Les personnes susceptibles d’être sauvées, doivent également avoir, lors de l’intervention, un pronostic neurologique favorable et cela passe par une prise en charge immédiate d’un témoin présent lors de l’arrêt cardiaque. « Si un massage n’est pas effectué au-delà de 10 minutes, les liaisons ne passent plus dans le cerveau et ce dernier ne peut donc plus redémarrer. », poursuit-il. 

30% de réussite

Depuis le partenariat de Paris avec le SAMU de Lyon, les cinq urgentistes de la ville qui ont été formés à cette technique ont pu réanimer 4 patients sur 15, sans séquelle au cerveau, ce qui représente 30 % de réussite. Un exploit selon Pierre-Yves Dubien, co-responsable du SAMU de la Croix-Rousse.

« La survie moyenne des arrêts cardiaques en France chaque année est seulement de 7 %. Avec cette technique on permet à des gens qui devraient normalement être décédés de retrouver une activité cardiaque satisfaisante », enchaîne Matteo Pozzi, chirurgien cardiaque de l’hôpital, qui participe aux interventions directement sur le terrain.
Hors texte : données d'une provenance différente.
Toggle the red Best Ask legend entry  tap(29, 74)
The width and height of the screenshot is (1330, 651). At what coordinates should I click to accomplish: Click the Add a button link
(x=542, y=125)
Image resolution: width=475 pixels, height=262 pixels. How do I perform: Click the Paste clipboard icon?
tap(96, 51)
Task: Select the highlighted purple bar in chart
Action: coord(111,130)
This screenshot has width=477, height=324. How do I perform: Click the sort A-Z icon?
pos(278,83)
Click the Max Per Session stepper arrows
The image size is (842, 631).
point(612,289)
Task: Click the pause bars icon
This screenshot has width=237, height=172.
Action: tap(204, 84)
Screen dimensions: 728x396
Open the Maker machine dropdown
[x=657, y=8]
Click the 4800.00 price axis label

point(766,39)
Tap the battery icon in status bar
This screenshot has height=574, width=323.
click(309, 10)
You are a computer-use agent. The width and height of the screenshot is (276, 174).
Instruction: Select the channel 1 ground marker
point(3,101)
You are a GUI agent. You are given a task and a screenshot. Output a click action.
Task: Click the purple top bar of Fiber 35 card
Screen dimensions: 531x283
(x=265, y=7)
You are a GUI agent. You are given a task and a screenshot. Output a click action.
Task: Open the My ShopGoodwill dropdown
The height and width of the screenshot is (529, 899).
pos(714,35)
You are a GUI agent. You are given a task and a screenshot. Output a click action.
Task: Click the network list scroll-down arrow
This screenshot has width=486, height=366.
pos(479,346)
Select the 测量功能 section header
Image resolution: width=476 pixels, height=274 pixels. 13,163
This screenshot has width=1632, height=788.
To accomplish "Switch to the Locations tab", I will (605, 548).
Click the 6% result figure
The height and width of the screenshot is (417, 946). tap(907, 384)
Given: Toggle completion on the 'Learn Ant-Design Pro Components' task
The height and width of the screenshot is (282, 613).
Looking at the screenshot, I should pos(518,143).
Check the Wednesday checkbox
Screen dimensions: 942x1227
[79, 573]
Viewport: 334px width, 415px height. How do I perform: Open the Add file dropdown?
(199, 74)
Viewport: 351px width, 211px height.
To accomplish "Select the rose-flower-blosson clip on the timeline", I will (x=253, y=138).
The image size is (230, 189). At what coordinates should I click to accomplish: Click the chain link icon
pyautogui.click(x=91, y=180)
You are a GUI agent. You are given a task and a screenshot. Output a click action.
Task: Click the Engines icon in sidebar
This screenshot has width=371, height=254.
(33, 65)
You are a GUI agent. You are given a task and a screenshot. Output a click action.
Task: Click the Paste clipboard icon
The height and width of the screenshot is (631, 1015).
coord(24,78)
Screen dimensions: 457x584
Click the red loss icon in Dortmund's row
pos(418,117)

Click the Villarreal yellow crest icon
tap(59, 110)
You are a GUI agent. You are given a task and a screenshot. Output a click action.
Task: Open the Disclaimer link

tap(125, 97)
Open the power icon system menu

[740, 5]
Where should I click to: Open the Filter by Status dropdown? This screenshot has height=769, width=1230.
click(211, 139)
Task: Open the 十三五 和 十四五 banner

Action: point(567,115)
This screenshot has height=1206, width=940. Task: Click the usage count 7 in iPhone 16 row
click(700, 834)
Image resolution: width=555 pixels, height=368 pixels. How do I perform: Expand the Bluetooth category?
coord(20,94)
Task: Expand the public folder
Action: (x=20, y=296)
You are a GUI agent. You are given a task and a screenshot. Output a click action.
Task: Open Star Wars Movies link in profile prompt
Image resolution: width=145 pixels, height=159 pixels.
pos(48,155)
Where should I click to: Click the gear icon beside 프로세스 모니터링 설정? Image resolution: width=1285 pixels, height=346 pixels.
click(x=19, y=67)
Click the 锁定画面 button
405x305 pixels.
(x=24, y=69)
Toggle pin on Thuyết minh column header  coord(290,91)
Londres et Barcelone prêtes à tester

Afin d’augmenter les chances de survie, plusieurs applications ont déjà été lancées sur Paris et prochainement à Lyon pour trouver des bénévoles qui accepteraient de se déplacer s’ils se trouvent à proximité d’une scène d’arrêt cardiaque. A partir d’un système de géolocalisation, une alerte est lancée depuis le standard de l’hôpital sur le téléphone des secouristes volontaires et leur indique l’endroit de l’intervention et le défibrillateur le plus proche pour intervenir avant l’arrivée des secours.

Ce dispositif, unique dans le monde interpelle tout doucement les médecins des autres pays. Il est possible que dans quelques mois, les villes de Londres et Barcelone testent également la technique sur les patients.